If you are interested in a breeder it is best to contact them early for future planned breedings.
Many times a certain breeding will have many wanting a pup from that litter, so even being put on a reserve list could be difficult. BUT some on that reserve list may back out, or the breeder decides the match isn't there....and your name is still on the breeders mind so you do end up with a pup. 
If I was interested in a breeder and wanting a pup in a years time, I'd get in touch now with them.

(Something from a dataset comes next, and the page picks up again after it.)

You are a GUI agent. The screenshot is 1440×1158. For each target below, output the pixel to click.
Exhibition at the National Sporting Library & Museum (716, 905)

If I know they are planning a litter with certain sire/dam and I wanted in on it, but wasn't quite ready for a pup, I'd weigh my odds and wonder if I'd regret not getting a pup from that particular breeding.


----------



## ladylaw203 (May 18, 2001)

onyx'girl said:


> If I was interested in a breeder and wanting a pup in a years time, I'd get in touch now with them. If I know they are planning a litter with certain sire/dam and I wanted in on it, but wasn't quite ready for a pup, I'd weigh my odds and wonder if I'd regret not getting a pup from that particular breeding.


Good advice. I do things a little differently. I am taking reservations for my karo/gabbi litter but no deposits until the pregnancy is confirmed. In this economy I simply to not like to tie up folks money until I am certain a bitch is pregnant. Just me. I had some reservations when both of these dogs landed in the US so I had a list long before she came into heat. If you are interested in a certain litter,contact the breeder now and see what is necessary for a reservation.


----------



## juliejujubean (May 4, 2011)

Mine i got really lucky. I inquired after they were born but still got my pick because all the people who put deposits wanted a boy. Only 1 boy was born! 7 girls so i chose my girl out of the remaing 3!  could not be happier either!


----------



## robinhuerta (Apr 21, 2007)

We don't take deposits either, until pregnancy is confirmed....but, honestly prefer to wait until puppies are actually born.
There is always a couple people on a *waiting list*, some simply because of gender preference....but primarily because of "specific requirements" for their puppy.


----------